> **Task details**: Recast the stretch from the line containing "Choose Change Parameters" through the line containing "coord(505,237)" as a Markdown table, with a Row column numbering each entry and a Line column holding the line itself, leaving out any blank lines.

──────

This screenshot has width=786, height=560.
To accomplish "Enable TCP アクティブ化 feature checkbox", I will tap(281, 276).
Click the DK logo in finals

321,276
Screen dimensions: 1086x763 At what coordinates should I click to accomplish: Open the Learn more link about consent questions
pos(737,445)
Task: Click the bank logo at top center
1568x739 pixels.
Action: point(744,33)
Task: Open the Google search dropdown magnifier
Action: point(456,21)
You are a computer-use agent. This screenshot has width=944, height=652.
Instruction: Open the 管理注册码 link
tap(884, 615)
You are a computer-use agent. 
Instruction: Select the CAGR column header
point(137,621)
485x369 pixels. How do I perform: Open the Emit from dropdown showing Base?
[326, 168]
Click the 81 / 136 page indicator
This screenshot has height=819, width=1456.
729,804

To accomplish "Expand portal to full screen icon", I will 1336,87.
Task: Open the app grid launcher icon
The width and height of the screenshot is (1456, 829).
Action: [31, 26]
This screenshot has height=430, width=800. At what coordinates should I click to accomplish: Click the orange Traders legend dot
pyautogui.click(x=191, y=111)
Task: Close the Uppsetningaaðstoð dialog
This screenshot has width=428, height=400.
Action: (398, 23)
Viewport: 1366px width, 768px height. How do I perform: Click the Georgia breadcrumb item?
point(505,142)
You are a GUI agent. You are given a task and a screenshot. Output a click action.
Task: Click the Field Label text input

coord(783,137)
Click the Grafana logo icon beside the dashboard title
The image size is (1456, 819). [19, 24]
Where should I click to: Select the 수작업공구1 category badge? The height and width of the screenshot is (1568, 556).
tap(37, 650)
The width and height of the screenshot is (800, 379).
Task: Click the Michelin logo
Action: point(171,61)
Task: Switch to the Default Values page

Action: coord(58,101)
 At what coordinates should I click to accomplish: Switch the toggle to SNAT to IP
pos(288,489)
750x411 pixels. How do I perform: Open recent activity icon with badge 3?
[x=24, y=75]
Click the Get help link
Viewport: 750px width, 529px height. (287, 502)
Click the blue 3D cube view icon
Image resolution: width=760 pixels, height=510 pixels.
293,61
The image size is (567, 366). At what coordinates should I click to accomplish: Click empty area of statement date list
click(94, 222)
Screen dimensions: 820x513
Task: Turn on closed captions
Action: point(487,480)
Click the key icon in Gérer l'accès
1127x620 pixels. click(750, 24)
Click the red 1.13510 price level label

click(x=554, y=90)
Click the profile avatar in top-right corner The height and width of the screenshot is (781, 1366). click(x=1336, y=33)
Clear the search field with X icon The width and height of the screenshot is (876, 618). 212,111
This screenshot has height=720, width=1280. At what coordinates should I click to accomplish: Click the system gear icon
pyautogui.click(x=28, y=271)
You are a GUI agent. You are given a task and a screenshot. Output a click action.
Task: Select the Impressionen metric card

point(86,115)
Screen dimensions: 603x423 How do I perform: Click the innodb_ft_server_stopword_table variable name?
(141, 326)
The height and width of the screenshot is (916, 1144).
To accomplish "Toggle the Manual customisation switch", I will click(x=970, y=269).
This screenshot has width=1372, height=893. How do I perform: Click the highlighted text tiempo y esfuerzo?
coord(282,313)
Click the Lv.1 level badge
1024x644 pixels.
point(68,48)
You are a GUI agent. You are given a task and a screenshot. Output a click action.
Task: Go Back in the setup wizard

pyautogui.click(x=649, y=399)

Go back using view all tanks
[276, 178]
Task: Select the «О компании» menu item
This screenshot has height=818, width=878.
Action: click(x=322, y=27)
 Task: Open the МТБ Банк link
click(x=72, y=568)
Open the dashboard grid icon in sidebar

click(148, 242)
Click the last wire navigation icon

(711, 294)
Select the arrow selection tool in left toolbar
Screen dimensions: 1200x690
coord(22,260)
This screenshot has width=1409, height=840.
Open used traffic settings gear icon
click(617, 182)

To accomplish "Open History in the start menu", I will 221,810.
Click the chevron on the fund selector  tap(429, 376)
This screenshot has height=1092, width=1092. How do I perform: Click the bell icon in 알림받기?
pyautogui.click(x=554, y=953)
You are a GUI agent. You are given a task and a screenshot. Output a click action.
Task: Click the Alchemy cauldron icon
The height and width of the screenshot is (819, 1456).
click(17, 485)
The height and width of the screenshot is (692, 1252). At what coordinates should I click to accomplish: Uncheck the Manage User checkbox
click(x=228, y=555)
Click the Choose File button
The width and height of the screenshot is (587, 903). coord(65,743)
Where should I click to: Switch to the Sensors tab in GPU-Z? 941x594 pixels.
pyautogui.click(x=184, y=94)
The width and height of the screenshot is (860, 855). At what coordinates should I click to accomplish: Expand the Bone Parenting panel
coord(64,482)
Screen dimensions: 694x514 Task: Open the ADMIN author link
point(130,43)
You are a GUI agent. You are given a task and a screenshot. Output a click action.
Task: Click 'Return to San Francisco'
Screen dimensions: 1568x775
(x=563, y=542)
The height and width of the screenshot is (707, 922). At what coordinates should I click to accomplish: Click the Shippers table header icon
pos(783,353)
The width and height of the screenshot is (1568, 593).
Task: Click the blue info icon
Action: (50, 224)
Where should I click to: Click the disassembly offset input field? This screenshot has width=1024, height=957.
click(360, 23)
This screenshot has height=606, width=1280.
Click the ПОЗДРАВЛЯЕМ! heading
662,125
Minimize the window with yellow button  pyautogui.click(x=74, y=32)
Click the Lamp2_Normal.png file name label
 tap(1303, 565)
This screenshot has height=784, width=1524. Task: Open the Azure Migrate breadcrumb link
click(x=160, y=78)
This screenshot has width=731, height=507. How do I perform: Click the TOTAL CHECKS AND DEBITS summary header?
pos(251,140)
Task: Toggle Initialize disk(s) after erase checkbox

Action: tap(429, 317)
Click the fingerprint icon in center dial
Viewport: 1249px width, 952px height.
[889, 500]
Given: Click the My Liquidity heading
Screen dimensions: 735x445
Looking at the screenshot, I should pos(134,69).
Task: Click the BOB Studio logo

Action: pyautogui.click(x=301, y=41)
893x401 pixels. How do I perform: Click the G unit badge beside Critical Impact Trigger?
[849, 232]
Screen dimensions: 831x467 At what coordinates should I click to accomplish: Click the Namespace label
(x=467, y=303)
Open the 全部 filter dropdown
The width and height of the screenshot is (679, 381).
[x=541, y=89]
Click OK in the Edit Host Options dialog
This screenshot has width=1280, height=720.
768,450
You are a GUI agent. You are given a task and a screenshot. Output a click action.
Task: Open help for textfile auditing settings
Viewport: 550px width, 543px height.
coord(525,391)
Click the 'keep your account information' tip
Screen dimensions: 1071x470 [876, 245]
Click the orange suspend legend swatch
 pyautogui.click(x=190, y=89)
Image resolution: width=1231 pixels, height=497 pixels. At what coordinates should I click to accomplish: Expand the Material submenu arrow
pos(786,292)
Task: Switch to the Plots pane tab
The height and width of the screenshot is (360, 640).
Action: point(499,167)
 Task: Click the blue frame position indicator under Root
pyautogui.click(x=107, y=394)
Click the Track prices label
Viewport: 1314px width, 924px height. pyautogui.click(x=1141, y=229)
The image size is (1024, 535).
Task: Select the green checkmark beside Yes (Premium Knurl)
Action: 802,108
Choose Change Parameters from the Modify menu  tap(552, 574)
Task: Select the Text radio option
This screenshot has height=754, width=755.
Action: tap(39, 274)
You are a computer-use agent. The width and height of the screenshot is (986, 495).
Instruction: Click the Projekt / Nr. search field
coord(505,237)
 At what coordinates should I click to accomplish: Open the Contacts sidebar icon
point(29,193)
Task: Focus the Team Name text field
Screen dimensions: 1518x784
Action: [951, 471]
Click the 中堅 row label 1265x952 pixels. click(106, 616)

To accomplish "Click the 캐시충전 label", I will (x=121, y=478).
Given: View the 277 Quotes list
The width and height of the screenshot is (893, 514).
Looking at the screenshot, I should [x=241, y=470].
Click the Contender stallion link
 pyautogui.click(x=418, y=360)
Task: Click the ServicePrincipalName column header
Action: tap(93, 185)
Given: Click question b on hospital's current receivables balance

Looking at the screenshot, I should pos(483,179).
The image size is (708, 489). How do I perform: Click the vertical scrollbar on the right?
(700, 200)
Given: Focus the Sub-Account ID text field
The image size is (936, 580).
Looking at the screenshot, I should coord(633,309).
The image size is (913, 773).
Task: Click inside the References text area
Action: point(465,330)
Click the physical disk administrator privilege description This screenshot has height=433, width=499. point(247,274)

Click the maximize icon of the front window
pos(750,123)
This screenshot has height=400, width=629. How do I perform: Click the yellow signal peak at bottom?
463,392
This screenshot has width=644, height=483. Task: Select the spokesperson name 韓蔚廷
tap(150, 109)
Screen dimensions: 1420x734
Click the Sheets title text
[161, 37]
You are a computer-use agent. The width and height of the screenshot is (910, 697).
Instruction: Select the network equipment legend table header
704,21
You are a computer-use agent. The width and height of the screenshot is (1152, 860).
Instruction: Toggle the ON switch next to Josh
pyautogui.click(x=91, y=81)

──────

> **Answer to the problem**:
| Row | Line |
|---|---|
| 1 | Choose Change Parameters from the Modify menu  tap(552, 574) |
| 2 | Task: Select the Text radio option |
| 3 | This screenshot has height=754, width=755. |
| 4 | Action: tap(39, 274) |
| 5 | You are a computer-use agent. The width and height of the screenshot is (986, 495). |
| 6 | Instruction: Click the Projekt / Nr. search field |
| 7 | coord(505,237) |